These devots, or victims of love, were self-sacrificed people, who affected a sort of inward annihilation, and who lived henceforth only in God. Hence they could do no harm. The soul, said this prophet, having become a nonentity, cannot consent; so that whatever it may do, inasmuch as it has not consented, it has not sinned. It no longer thinks at all, either of what it has done, or of what it has not done; for it has done nothing at all. God being all in us, does all, and suffers all; the devil can no longer find the creature, either in itself or in its acts, for it acts no longer. By an entire dissolution of ourselves, the virtue of the Holy Ghost flows into us, and we become wholly God, by a miraculous deiformity. If there be still anything jarring in the grosser part, the purer part knows nothing of it; but both these parts, being subtilised and rarefied, change at last into God; "God then abides with the emotions of sensuality, all of which are sanctified."[[2]]
Desmarets did not confine himself to printing this doctrine with the privilege of the king and the approbation of the archbishop. Strongly supported by the Jesuits, he ran from convent to convent preaching to the nuns. Layman as he was, he had made himself a director of female youth. He related to them his dreams of devout gallantry, and inquired about their carnal temptations. It seemed that a man so perfectly self-annihilated might write fearlessly the strangest things—the following letter for instance:—"I embrace you, my very dear love, in your nonentity, being a perfect nullity myself, each of us being all in our All, by our amiable Jesus," &c.

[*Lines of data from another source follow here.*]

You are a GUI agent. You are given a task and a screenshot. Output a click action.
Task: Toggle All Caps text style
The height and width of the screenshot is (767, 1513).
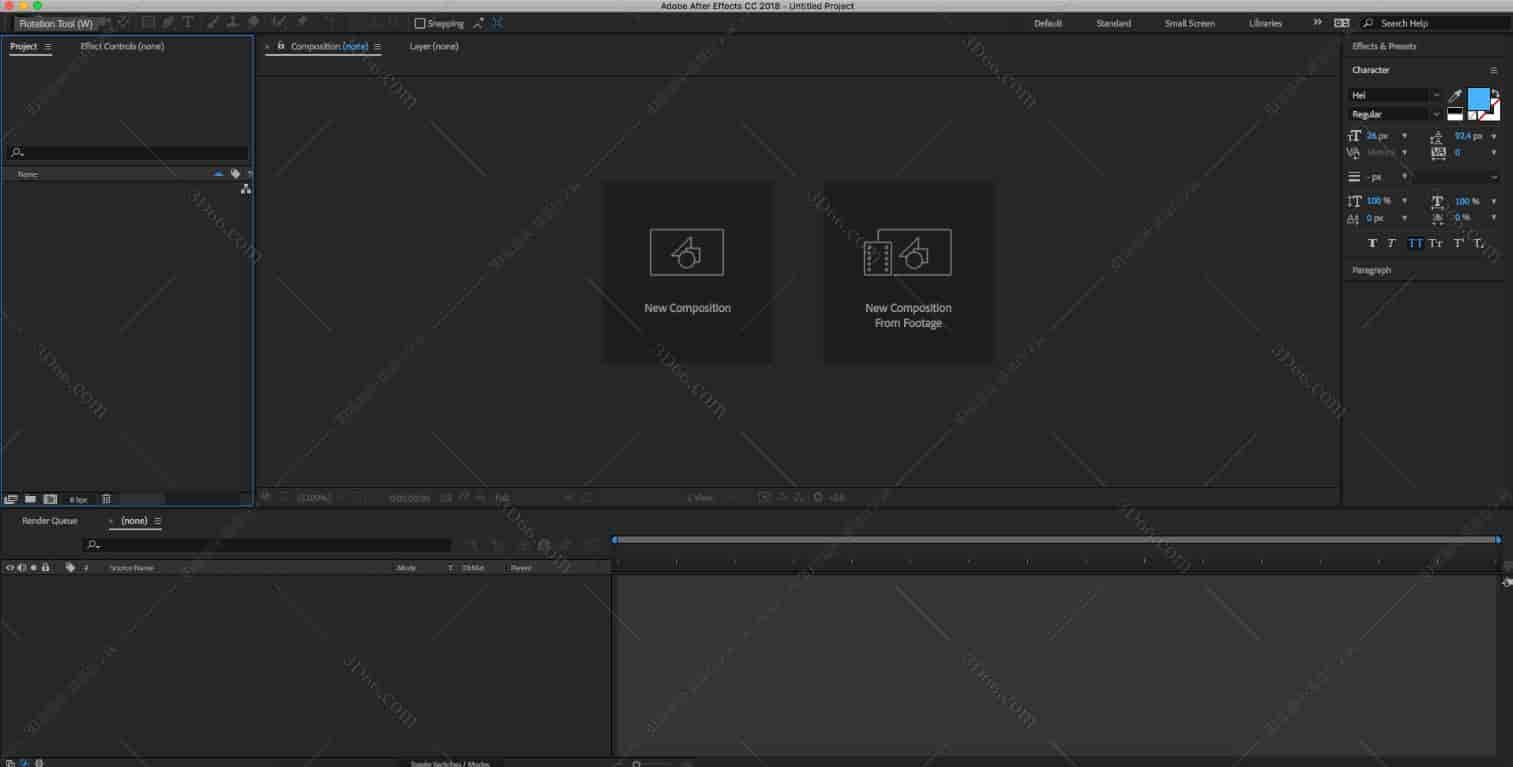click(1415, 243)
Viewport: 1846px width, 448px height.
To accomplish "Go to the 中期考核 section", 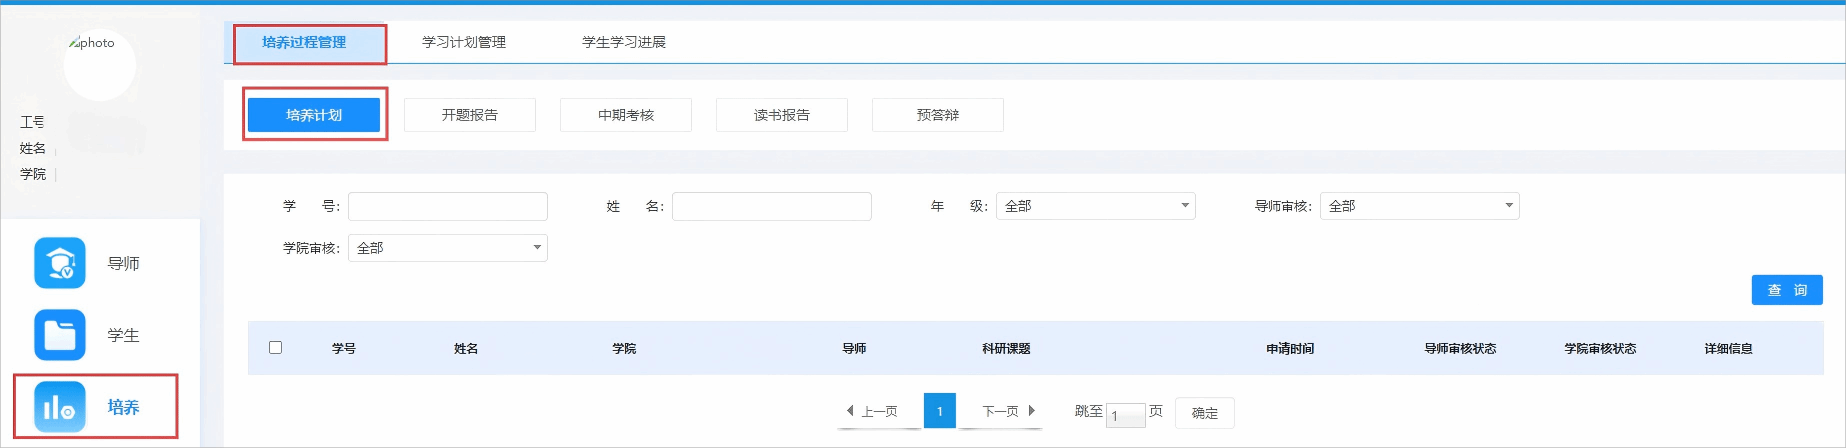I will click(x=626, y=115).
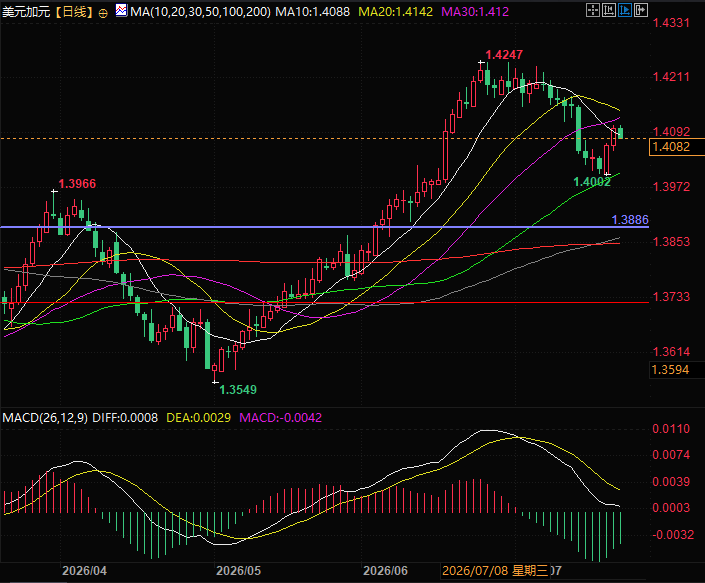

What progress is here made in a few years, since the "Provincial Letters!" What has become of the casuists? Those simple people who took and effaced transgressions one by one, giving themselves immense trouble. They are all scattered to the winds.
Casuistry was an art that had its masters, doctors, and cunning men. But now, what need of doctors? Every spiritual man, every devout person, every Jesuit in a short robe can speak as well as he in the long one the soft language of pious tenderness. The Jesuits have fallen, but Jesuitism has gained ground. It is no longer requisite to direct the attention every day, for every distinct case, by special equivocations. Love that mingles and confounds everything is the sovereign, most gentle, and powerful equivocation. Lull the will to sleep and there is no longer any intention, "The soul, losing its nonentity in its infinity," will be gently annihilated in the bosom of love.
[[1]] By two cardinals and librarians of the Vatican, Bellarmin and Baronius, one of whom was the confessor of the pope.
[[2]] Desmarets de St. Sorlin's Delight of the Spirit, 29th journée, p. 170.
CHAPTER VI.
CONTINUATION OF MORAL REACTION.—TARTUFFE, 1664-1669.—REAL TARTUFFES.—WHY TARTUFFE IS NOT YET A QUIETIST.
The devotee caught in the fact by the man of the world, the churchman excommunicated by the comedian—this is the meaning and aim of the Tartuffe.